SIX, which is the main infrastructure provider for the Swiss financial market, aims to boost its innovative powers in a bid to make the market and its participants more competitive and also to make itself fit for a tough commercial challenge.

In July, SIX gave an indication of how it wants to go about the plan in more detail, when it presented its intent to build a trading platform for digital assets.

Cyber-Attack Surveillance

Now, Chairman Romeo Lacher has unveiled more details of further projects which will present banks with more and concrete innovative services, as he put it on Tuesday in a meeting with the media.

One is a surveillance system against cyber-attacks, and another a wide-reaching cloud solution – not exactly an innovation as such, given a whole number of major companies being active in this business already.

Foreign and Domestic Competitors

Cloud computing, which allows companies to tap into powerful data storage and processing equipment, has huge players such as IBM, Microsoft, Amazon and Cognizant as well as numerous smaller firms; in Switzerland, the national communications champion Swisscom and IT firm Inventx are strong competitors.

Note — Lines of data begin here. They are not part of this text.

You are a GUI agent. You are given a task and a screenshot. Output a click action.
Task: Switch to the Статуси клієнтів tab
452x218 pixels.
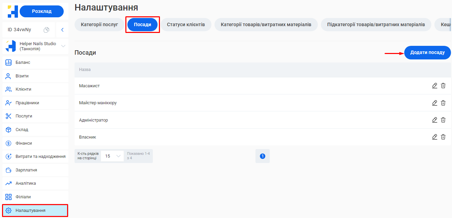[x=186, y=24]
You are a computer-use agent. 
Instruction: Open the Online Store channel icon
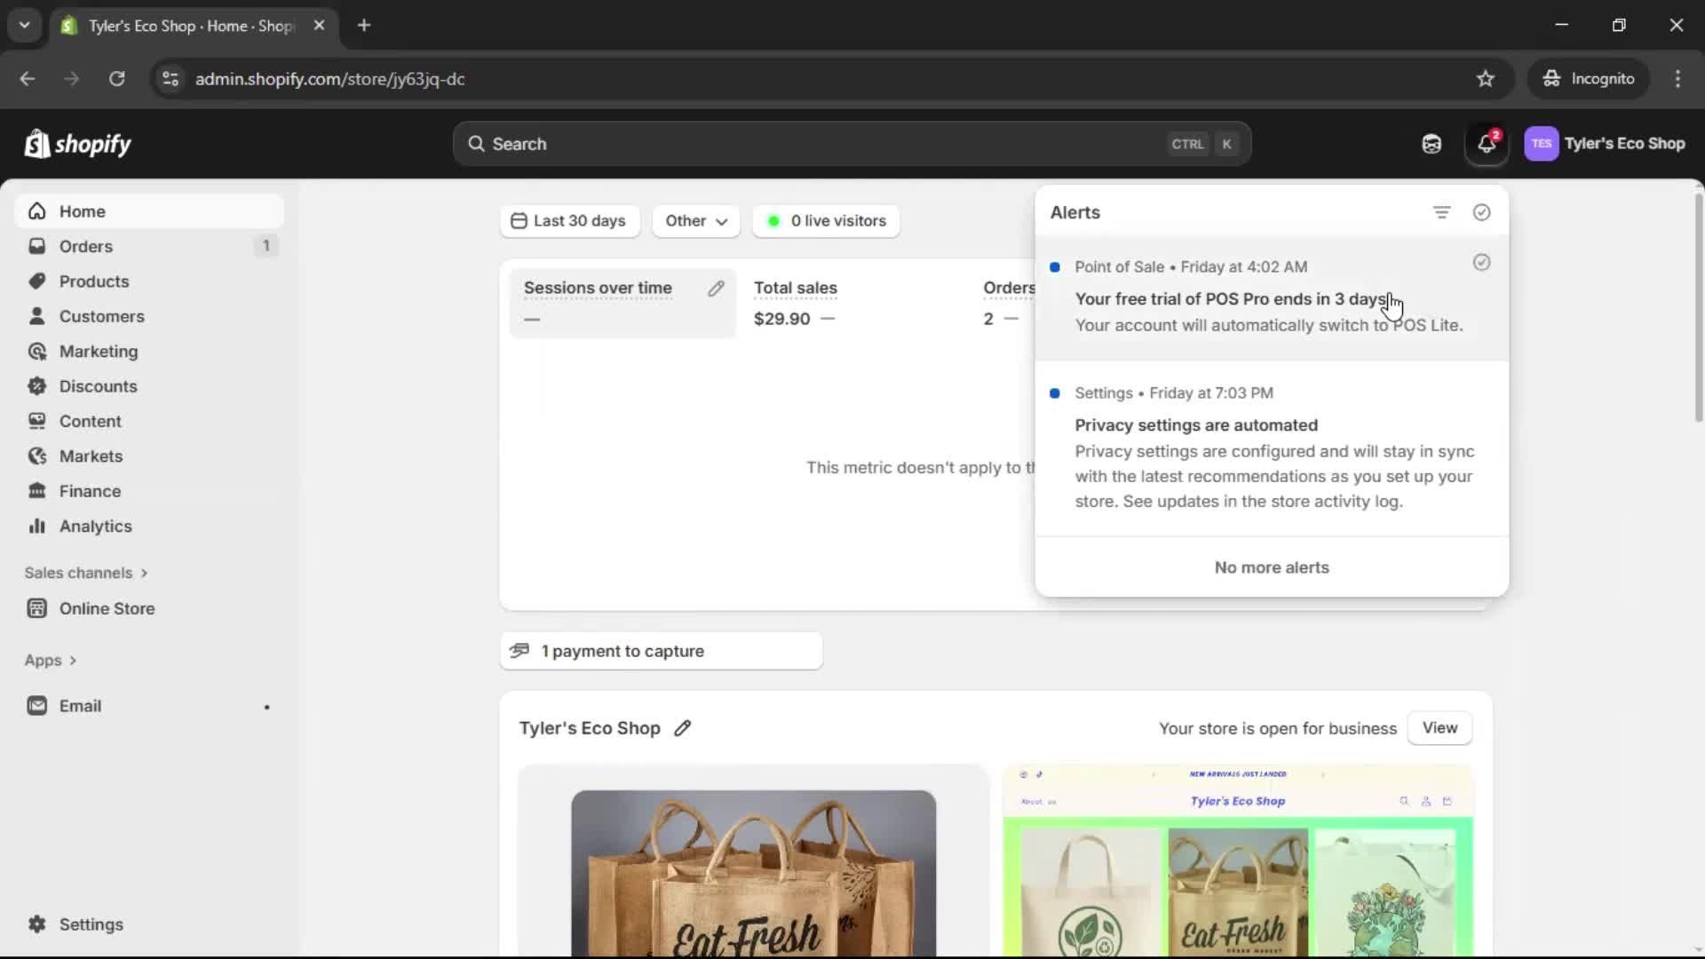(x=36, y=608)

Still, Lacher says Swiss banks that work with foreign cloud providers have expressed concern about the safety of their data.

This concern isn’t something new and to hand over data to an external company for processing purposes seems to run contrary to the iron-clad banking principle of promising clients to keep data safe.

Challenge of the Digital Age

This principle is under challenge because the digital age requires a potent processing machine which costs enormous amounts of money to build and maintain. Hence the success of domestic cloud providers such as Inventx, which has contracts with some of the smaller Swiss cantonal banks. Microsoft is the global leader with its Azure solution for international banking firms.

The cloud helps banks save money. UBS for example outsourced one part of the risk management to Azure, doubling the processing performance at a 40 percent discount.

This makes Microsoft or IBM most welcome partners, but there remains a sense of unease, as Lacher confirmed.